== Work order ==
Find the line containing "Task: Open the Settings menu" in the entries below. Restate it and each line after it, word for word, up to and including the line containing "Collapse the 'Экономия энергии' tree node".

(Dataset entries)
##############################

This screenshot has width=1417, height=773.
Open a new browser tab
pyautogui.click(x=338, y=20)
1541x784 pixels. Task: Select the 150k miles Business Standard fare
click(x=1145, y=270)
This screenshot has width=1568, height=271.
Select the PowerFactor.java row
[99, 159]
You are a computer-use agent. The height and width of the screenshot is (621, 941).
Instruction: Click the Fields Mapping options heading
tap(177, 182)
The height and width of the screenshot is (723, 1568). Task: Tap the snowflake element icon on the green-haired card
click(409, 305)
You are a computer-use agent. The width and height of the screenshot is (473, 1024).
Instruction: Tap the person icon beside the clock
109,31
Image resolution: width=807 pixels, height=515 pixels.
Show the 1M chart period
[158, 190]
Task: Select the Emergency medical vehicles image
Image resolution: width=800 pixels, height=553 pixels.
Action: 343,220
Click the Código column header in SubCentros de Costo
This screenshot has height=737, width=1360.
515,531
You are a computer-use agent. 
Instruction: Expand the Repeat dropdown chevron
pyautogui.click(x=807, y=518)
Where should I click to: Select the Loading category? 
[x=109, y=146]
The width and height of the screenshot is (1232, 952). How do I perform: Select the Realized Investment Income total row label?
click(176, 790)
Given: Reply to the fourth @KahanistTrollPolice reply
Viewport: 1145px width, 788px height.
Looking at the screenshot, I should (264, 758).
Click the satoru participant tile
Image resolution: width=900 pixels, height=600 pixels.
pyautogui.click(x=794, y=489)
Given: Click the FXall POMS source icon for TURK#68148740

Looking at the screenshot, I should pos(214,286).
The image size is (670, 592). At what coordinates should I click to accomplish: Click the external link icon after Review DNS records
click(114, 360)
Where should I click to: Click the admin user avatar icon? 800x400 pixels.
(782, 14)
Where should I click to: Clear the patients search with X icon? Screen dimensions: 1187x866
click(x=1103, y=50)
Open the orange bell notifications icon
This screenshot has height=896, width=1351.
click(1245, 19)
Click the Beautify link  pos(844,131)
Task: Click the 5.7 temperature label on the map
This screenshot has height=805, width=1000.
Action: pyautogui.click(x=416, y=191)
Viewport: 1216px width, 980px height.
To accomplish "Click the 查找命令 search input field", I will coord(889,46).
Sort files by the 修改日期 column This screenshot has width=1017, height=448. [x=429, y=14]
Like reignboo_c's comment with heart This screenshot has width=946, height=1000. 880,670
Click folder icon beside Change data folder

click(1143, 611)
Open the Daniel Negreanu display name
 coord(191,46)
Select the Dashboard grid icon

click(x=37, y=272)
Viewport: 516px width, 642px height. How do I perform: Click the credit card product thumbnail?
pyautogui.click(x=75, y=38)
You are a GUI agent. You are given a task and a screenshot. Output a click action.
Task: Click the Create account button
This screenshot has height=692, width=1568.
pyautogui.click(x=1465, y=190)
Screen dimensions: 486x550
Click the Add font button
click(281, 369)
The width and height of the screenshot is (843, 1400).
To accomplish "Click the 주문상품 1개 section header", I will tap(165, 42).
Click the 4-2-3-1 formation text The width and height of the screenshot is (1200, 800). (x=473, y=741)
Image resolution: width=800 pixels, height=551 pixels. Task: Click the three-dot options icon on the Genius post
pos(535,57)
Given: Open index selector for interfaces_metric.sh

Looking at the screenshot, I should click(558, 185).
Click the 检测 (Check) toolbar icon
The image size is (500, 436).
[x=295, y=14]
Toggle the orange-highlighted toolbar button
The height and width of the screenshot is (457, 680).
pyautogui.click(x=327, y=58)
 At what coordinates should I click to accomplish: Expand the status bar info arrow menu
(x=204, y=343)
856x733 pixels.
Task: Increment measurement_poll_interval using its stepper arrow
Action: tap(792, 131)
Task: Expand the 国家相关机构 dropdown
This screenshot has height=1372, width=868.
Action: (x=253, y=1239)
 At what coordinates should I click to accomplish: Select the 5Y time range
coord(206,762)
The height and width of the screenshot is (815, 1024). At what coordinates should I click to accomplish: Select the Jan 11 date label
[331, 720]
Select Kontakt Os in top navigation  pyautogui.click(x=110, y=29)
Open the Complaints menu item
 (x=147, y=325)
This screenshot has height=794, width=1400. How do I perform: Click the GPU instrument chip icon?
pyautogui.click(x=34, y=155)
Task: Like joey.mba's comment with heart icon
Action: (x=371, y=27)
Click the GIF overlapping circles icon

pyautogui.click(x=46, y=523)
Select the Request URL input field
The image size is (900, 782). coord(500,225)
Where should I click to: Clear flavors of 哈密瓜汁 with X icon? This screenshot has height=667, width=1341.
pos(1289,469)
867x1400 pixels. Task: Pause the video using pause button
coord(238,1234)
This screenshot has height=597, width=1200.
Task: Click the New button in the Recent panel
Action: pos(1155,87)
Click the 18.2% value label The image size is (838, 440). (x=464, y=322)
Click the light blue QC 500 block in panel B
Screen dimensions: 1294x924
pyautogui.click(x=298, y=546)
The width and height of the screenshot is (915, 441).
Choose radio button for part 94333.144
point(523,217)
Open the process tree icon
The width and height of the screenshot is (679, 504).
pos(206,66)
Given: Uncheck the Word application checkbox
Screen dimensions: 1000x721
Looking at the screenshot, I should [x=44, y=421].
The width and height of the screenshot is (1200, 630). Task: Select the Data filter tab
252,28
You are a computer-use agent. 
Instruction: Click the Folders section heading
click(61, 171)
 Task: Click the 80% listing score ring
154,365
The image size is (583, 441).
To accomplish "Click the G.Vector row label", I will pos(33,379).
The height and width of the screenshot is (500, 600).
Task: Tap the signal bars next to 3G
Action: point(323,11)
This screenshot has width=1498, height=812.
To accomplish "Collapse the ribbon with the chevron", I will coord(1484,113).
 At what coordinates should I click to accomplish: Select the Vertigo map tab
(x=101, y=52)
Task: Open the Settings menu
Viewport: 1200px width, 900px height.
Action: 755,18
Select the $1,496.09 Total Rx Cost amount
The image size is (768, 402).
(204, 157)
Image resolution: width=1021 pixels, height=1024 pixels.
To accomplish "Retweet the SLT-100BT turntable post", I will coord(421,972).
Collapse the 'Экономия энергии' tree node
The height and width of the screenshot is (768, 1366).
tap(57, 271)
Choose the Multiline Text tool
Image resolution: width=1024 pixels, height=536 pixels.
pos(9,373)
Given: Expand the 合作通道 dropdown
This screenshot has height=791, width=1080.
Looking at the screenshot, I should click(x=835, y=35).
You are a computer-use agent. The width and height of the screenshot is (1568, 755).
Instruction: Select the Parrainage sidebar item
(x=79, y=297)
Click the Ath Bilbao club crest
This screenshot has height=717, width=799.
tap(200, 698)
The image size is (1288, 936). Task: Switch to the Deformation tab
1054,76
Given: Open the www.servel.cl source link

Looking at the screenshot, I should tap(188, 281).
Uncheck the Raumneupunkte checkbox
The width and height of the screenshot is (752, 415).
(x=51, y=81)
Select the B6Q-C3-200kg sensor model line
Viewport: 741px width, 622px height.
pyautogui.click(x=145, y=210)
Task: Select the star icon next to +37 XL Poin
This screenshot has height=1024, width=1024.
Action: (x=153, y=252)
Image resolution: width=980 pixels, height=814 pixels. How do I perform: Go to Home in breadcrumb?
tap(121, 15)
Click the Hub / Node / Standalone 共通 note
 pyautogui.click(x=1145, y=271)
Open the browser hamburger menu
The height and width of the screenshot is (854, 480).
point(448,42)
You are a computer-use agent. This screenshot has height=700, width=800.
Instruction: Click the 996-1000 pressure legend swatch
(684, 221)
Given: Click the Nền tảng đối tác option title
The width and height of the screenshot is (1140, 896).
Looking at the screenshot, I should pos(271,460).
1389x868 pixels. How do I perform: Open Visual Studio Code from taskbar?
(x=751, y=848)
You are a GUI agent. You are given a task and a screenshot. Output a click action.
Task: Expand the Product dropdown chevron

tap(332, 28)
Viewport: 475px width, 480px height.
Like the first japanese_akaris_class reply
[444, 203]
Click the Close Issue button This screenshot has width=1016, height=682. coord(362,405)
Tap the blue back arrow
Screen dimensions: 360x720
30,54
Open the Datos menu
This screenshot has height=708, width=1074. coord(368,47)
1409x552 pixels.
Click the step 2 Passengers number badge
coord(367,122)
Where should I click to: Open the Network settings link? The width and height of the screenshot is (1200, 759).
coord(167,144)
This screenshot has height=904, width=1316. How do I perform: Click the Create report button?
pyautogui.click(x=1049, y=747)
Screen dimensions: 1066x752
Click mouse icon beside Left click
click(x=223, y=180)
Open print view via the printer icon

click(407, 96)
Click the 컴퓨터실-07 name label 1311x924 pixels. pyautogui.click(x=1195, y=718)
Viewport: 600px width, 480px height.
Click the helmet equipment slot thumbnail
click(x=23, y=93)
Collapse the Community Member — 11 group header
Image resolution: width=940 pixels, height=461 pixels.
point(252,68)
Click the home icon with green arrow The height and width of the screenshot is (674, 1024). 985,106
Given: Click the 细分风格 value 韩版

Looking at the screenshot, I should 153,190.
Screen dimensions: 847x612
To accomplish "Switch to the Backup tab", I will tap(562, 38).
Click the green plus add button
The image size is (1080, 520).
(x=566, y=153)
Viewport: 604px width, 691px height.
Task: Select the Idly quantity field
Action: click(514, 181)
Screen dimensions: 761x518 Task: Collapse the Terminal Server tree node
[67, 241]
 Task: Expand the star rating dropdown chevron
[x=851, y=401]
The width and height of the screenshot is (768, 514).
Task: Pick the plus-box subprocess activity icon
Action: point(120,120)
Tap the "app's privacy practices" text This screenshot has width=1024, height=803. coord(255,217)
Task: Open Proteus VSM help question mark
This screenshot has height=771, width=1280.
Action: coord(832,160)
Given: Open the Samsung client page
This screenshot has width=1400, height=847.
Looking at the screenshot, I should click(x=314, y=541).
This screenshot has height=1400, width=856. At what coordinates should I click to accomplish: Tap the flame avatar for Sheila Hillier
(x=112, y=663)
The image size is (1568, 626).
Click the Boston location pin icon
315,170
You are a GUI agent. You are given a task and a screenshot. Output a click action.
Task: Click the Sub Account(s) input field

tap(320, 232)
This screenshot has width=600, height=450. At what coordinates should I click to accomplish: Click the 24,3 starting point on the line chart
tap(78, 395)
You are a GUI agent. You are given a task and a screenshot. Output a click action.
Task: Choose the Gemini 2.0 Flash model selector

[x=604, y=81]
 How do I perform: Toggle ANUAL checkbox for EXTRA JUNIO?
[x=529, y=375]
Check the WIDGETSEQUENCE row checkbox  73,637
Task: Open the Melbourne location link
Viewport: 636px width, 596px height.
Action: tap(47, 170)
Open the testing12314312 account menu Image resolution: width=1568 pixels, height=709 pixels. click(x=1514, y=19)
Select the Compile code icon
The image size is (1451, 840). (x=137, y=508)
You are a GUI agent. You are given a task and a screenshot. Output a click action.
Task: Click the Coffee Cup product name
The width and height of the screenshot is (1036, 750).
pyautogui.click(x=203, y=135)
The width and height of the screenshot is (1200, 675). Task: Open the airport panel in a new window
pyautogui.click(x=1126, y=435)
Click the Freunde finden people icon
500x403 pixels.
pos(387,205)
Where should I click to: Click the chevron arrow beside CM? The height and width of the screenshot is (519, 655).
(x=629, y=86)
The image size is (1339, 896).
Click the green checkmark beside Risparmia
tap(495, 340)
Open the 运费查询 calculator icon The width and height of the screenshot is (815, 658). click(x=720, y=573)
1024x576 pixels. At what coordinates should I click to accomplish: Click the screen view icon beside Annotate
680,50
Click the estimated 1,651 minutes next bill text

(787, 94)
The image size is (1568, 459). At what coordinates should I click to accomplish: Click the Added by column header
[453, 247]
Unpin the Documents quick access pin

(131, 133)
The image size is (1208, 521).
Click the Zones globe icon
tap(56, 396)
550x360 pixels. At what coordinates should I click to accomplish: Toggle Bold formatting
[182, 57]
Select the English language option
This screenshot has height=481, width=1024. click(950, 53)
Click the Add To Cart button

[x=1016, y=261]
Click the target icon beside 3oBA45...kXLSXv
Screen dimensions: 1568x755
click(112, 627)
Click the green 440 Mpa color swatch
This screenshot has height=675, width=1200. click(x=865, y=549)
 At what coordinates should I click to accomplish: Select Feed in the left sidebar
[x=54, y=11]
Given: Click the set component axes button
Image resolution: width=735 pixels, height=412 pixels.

##############################

== Your solution ==
Task: Open the Settings menu
Viewport: 1200px width, 900px height.
Action: 755,18
Select the $1,496.09 Total Rx Cost amount
The image size is (768, 402).
(204, 157)
Image resolution: width=1021 pixels, height=1024 pixels.
To accomplish "Retweet the SLT-100BT turntable post", I will coord(421,972).
Collapse the 'Экономия энергии' tree node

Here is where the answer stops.